I’ve already warned Toby that come vaccination time, I’m waiting in the other room. With earplugs. Hopped up on Xanax. Drunk.

And the first time he suffers from a broken heart? Bitch (or dude!) is going down.


  1. You know what all that means? It means you’re a great mother! Something about the kids brings out the softies in us. I used to beat up guys, now I’m cheering my son on to poo. (Yes it’s poo, not the s word) How ridiculous, but it’s so fun! Does Emory grunt when he’s doing a number 2? Dex grunts so loud I bet the neighbors can hear him!


  2. oh my god, yes. he grunts like a champ!


  3. Maybe that’s more related to your earlier post but you really should not blame youself for a basal cell carcinoma on your upper lip. Unless you are a practicing muslim or fancy very wide brimmed hats this is a part of your body that always gets exposed to lots of sun.

    This does indicate that you have a genetic predisposition to that kind of stuff which justifies annual visits to a dermatologist.

    No I’m not just saying that to sound cute, cancer is one of my research field.

    Anything else on your back, shouders or legs is your fault though ;-)


  4. You realize, of course, that asking him state capitals will get rid of the hiccups. You taught me that trick after all.


  5. ha! I did think about that, Missy. I did. He gets the hiccups all the time, poor feller.


  6. Michele,

    I guess I watched too many of my friends never put their kids down and then their kids were tethered to them at like 1+ at which point I knew I could not mentally handle that. I think I felt relief that heck I do function without Grace on me. More importantly, she could function fine without me on her. I loved the car seat on our dining room table because I could cook or do dishes – fold laundry and talk to her about what I was doing. I put a ton of dangling toys in our chandelier so Grace would be entertained when my back was to her. This morning I was late getting ready for work because she crawled in my lap and just laid there asking me to scratch her back.

    I still cry when I hear the music from her mobile and her tummy time mat. I think back on those first couple of months just watching her in the crib or on the mat and it was just so overwhelming the love and emotions for this little person.
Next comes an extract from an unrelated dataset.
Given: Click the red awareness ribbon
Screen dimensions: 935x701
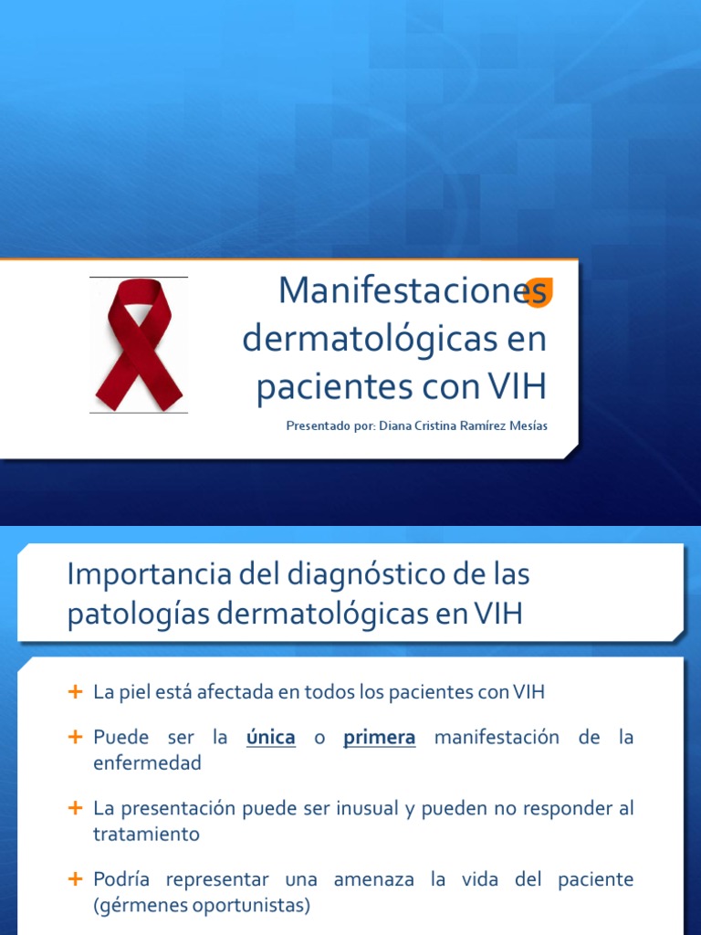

    I guess what I am saying is I hear you but dont feel bad (you are doing really well at this mom thing) you need to tend to yourself sometimes so you can give Emory and Toby your all.


  7. Stumbled upon your today site and love it! And wow, I can’t imagine how crappy (heh) it would be to have to POOP while laying on your BACK. Geesh. Poor babies.


  8. Hi there! I’ve been lurking on your site since I found it googling “morning sickness, 1st trimester, blogs”. My due date was August 7th, very close to yours, but I ended up being induced two weeks early.

    Anyways, I wanted to comment for a while because I’m so comforted knowing that there’s another new mother out there that’s experiencing THE SAME THINGS. I’m not nuts. I’m not a horrible mother. I’m not doing anything wrong.

    I was doing the whole breastfeeding/pumping/bottle feeding thing. And during that time I dreaded the night. I’ve had mild depression. I’ve cried.

    Things that I’ve cried about:

    I have to give my baby formula.
    She was born early.
    I missed the hospital and the nurses.
    My mother could calm the baby down better than I could.
    I thought the baby liked my mother in law better. She hates tummy time.
    She doesn’t smile often.

    I’ve looked up many of the same things that you posted a few days ago (she jerked her head around while on my shoulder and my teeth hit her in a soft spot – I waited for the seizure that never happened).

    Thanks for sharing your experiences as they happen – it really helps to know that I’m not alone!